— start EXCERPT TO READ —

The town’s central commercial area is on an historic square, with mature trees and a vibrant series of outdoor concerts on Thursday evenings, known as Bridgewater Music Alley.
Intertwined with the downtown area is the verdant campus of Bridgewater State University, which is well worth a visit on foot for architecture and leafy walkways.
At the turn of the 20th century Bridgewater was a manufacturing center, and intriguing vestiges of these factories, wrecked by the 1938 New England Hurricane, are preserved at parks and conservation areas.
1. Bridgewater Center
Bridgewater has a pretty downtown area, anchored by the Central Square, which is a narrow band of tree-shaded grass, framed by handsome old buildings.
Take a moment to admire the Greek Revival Old Town Hall (1843), the New Jerusalem Church (1871), Central Square Congregational (1821), and the magnificent former Bridgewater Academy building (1868), which has since become the new town hall, fronted by a fountain.
On Central Square, Broad Street and Summer Street there’s a small but strong collection of cafes and eateries for sandwiches, pizza, Chinese, breakfast food, pub grub and sweet treats.
On Thursday evenings in summer, be sure to catch Bridgewater Music Alley, with family-friendly live performances, children’s entertainment and food vendors.
2. Prisco’s Market & Deli
Located off Route 18 in Bridgewater, Prisco’s Market & Deli has a name that doesn’t quite indicate how much there is going on here.
Yes, there’s a mouth-water menu of hot and cold sandwiches (the meatball sub is a local star), as well as salads, wings, pizzas, calzones and fried dough, all complemented by a roadside ice cream stand for soft serve and hard serve, floats and Italian ice.

— end EXCERPT TO READ —

WRITTEN PROBLEM ->
Answer these questions from the Bridgewater text, one per line.
1. In what year was the Old Town Hall built?
2. Which storm wrecked the town's old factories?
3. Which sandwich at Prisco's Market & Deli is called a local star?
The rows that come next are from a separate source and are unrelated to the Bridgewater text.

— start EXTRACTED MATERIAL —

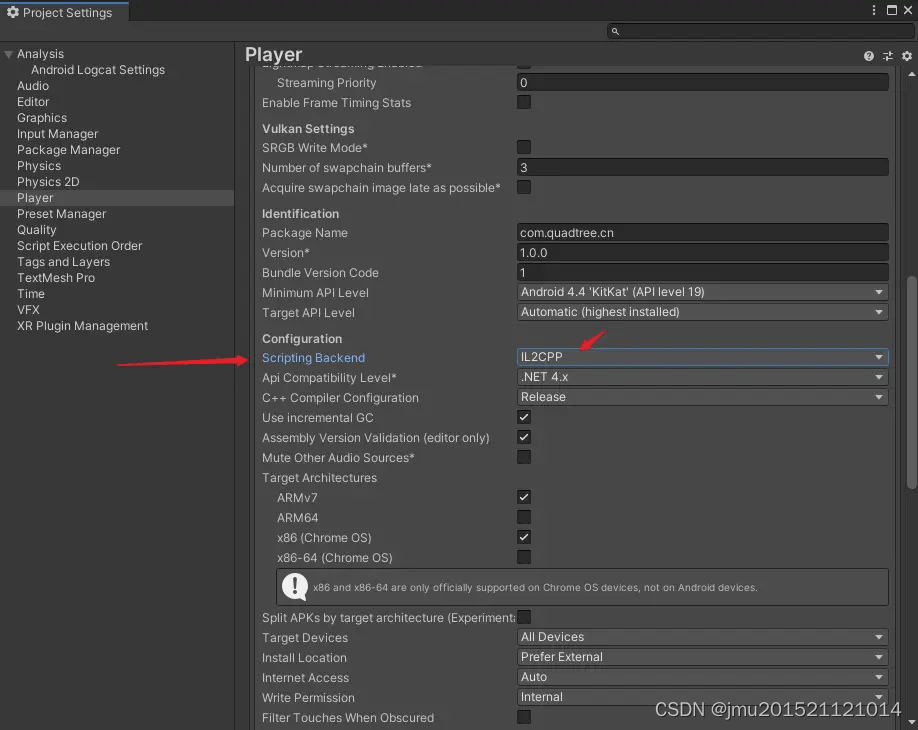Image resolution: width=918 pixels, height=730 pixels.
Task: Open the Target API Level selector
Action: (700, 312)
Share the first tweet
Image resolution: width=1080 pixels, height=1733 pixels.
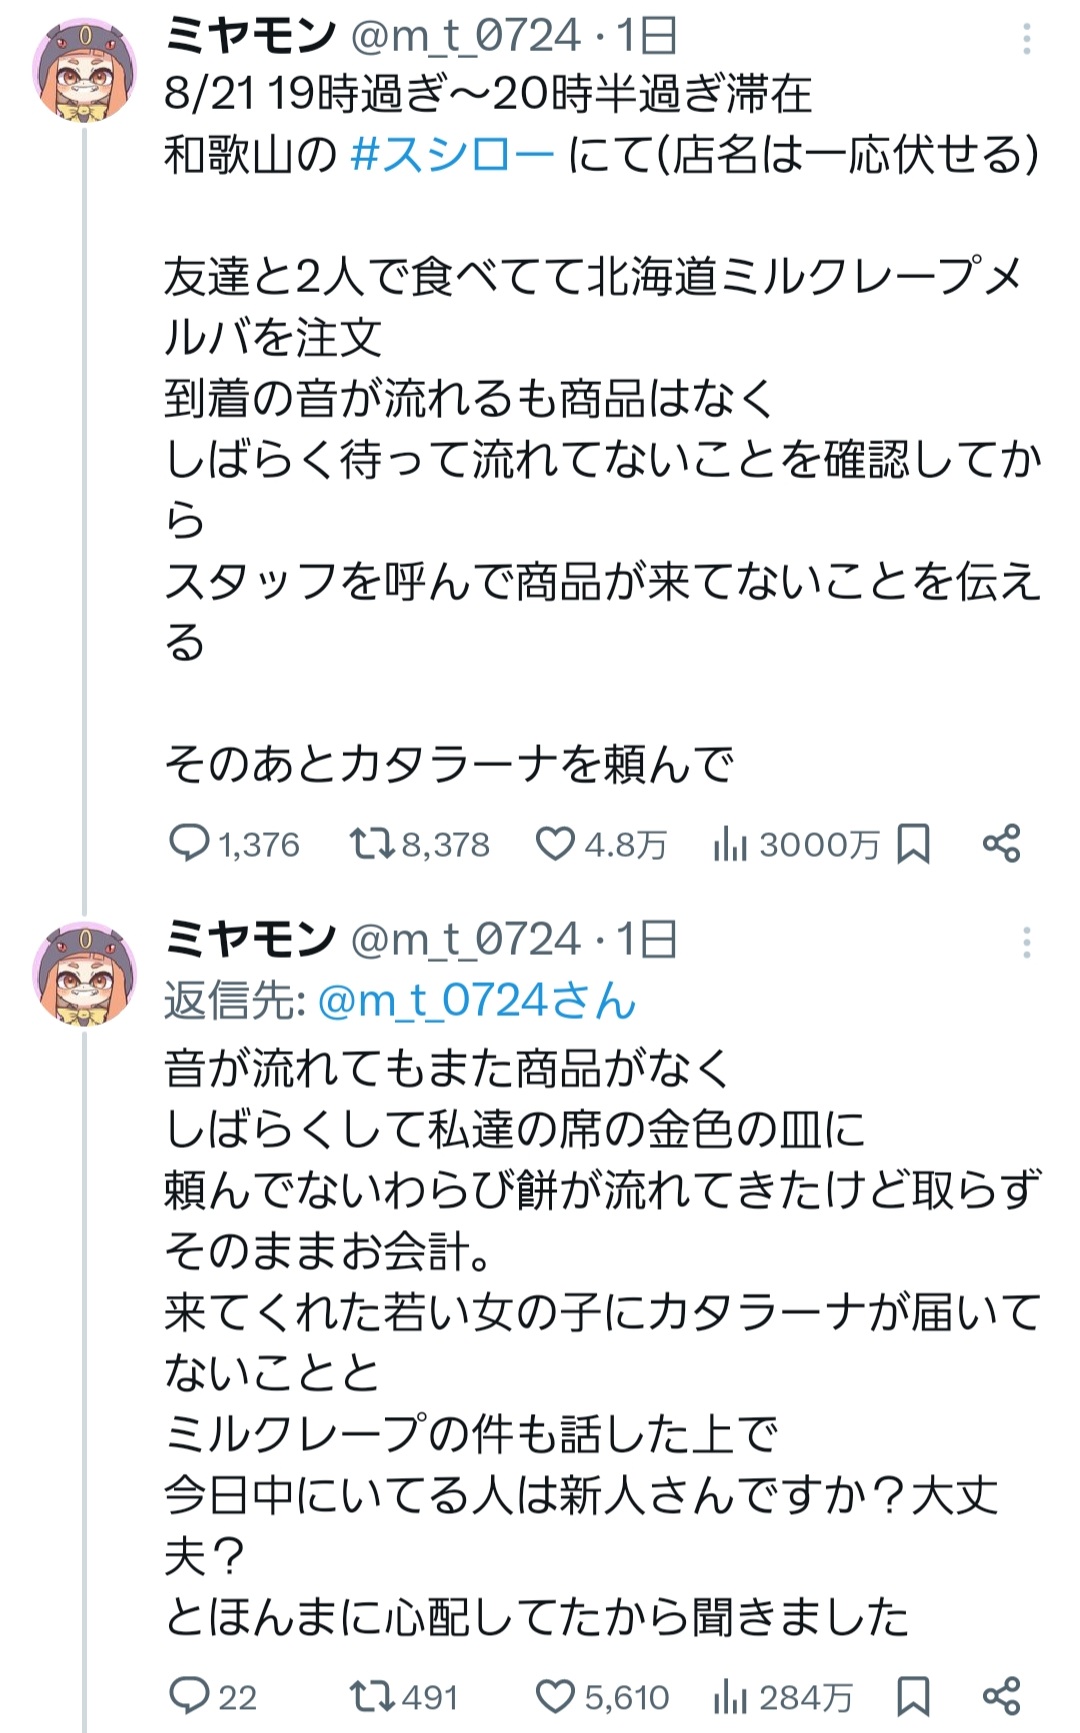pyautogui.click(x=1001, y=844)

— end EXTRACTED MATERIAL —
— start EXTRACTED MATERIAL —

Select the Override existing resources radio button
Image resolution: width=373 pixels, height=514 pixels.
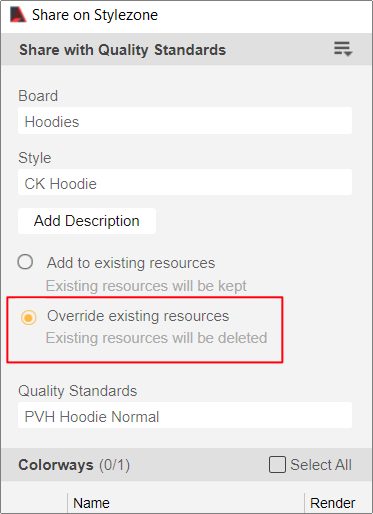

— end EXTRACTED MATERIAL —
— start EXTRACTED MATERIAL —

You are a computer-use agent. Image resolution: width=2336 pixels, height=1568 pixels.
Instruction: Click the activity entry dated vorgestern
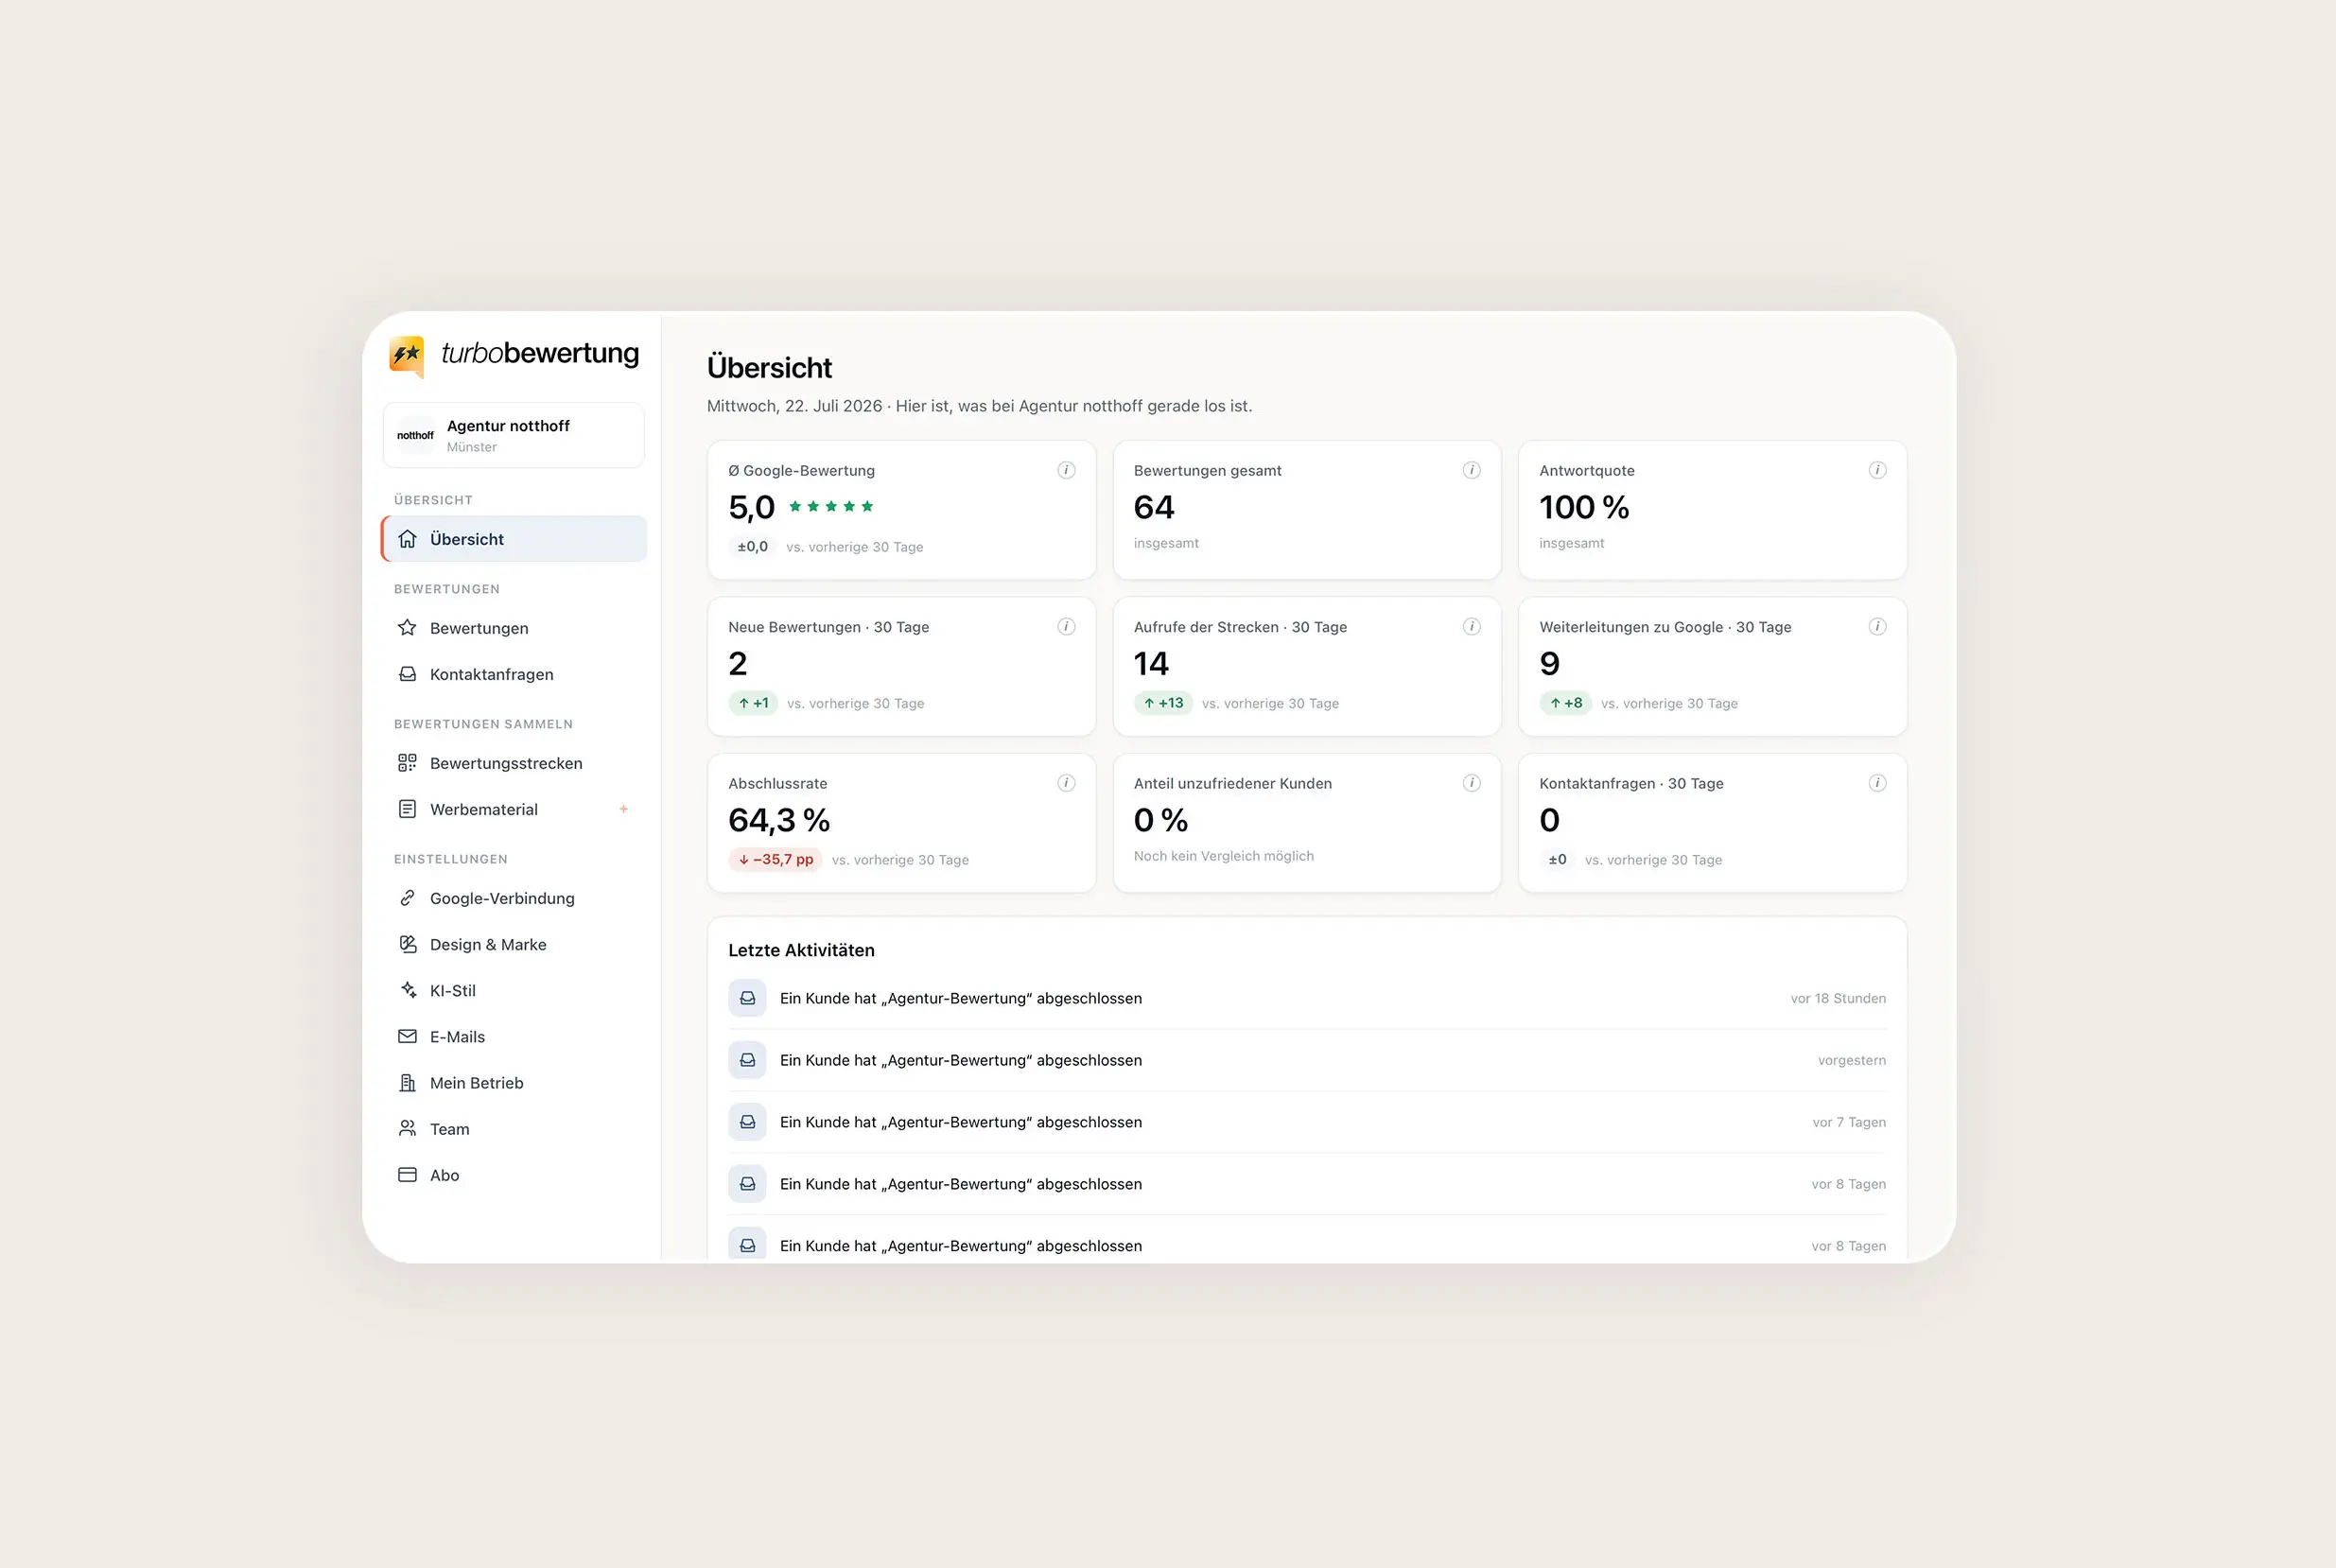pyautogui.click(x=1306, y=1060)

— end EXTRACTED MATERIAL —

TASK SOLUTION ->
1. 1843
2. The 1938 New England Hurricane
3. The meatball sub